There’s something about modern life which seems to require a vast amount expertise from us about all manner of things: technology, mechanics, construction, medicine, law, money. I suspect I am supposed to go to the doctor armed with the piles of research I have done, ready to challenge her decisions on this or that. I always feel like I should go to the mechanic already knowing what the heck is making that rattle-rattle zing noise. If my computer starts acting bizarrely, I feel compelled to raise my geek quotient and fix the darn thing.

But here’s the thing. I really don’t want to be an expert in auto-mechanics, plumbing or immunology. There are schools to teach you those things. If a pipe starts leaking or the car starts making a funny noise, I don’t want to have to have an opinion about them. I just want them fixed. This means of course that I am at the mercy of the potentially unscrupulous or inept mechanic, plumber or doctor. I’d still rather trust them (even foolishly) then pretend to be an expert. But it’s not the modern way. Information is so accessible that it’s almost a crime not to use it, imbibe it, digest it, process it and own it. But while the availability of information is so vast that infinity is starting to see it approaching, my brain’s ability to deal with it is very limited.

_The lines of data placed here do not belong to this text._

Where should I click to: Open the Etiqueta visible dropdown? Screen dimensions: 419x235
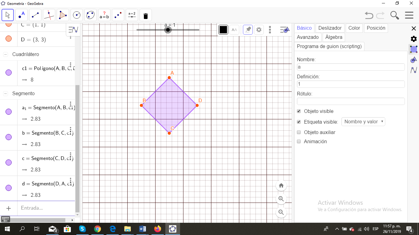tap(363, 121)
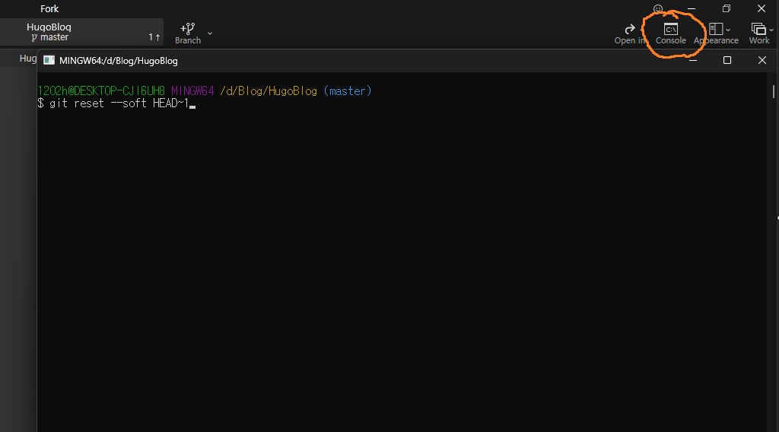Expand the dropdown arrow beside Branch

210,33
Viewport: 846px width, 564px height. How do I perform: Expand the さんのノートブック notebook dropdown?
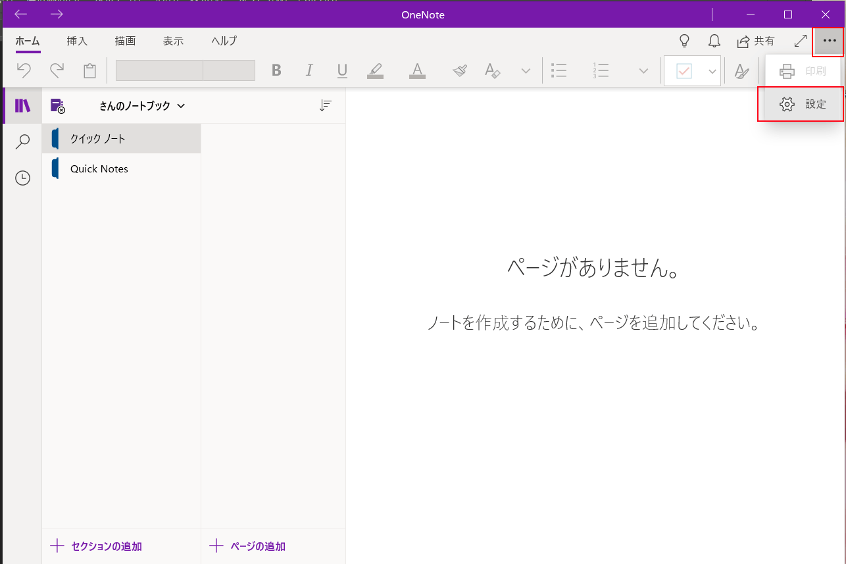pyautogui.click(x=142, y=105)
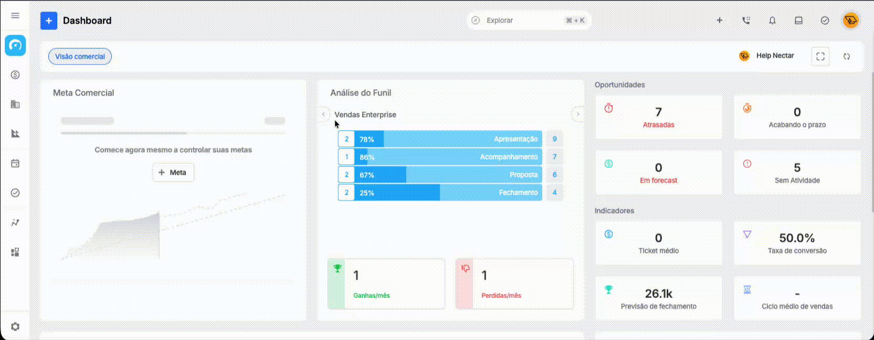Expand the next funnel with right chevron

pos(578,114)
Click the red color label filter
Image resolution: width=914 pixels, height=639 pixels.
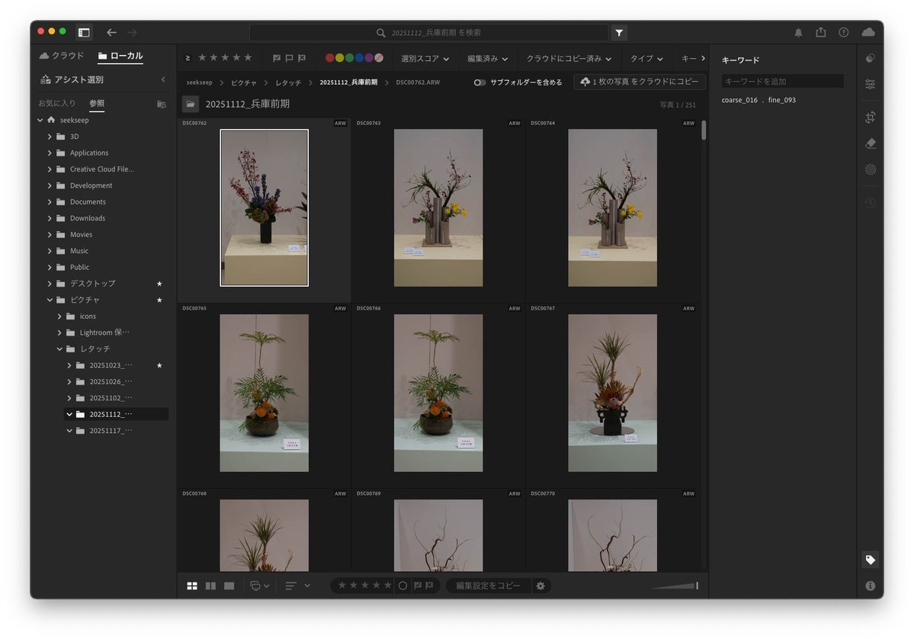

I got information. It’s just not about medicine, pig farming or organ music. It’s not about rotors or potato blight or programming. It’s not about brick laying, giardiasis or balloon animals. I can, however, take one look at a child staggering down to breakfast with bright red cheeks and say “Fifth’s Disease” and be right. I can tell you the difference between its and it’s, imply and infer, fewer and less, uninterested and disinterested. I can also make a Cuban Side Car, knit a sweater and sing Abba songs, sometimes all at the same time. I can cook Italian food, swear in five languages and order wine in six. I gotz skillz.

Just not the skillz to tell me that the horrible noise the car is making when I brake means I shouldn’t wait four days before taking it to the mechanic. The guy took the keys away because the car was apparently unsafe to drive and I’d been running the children back and forth to school quite happily, except for wincing at the screeeeeeech.

Oops.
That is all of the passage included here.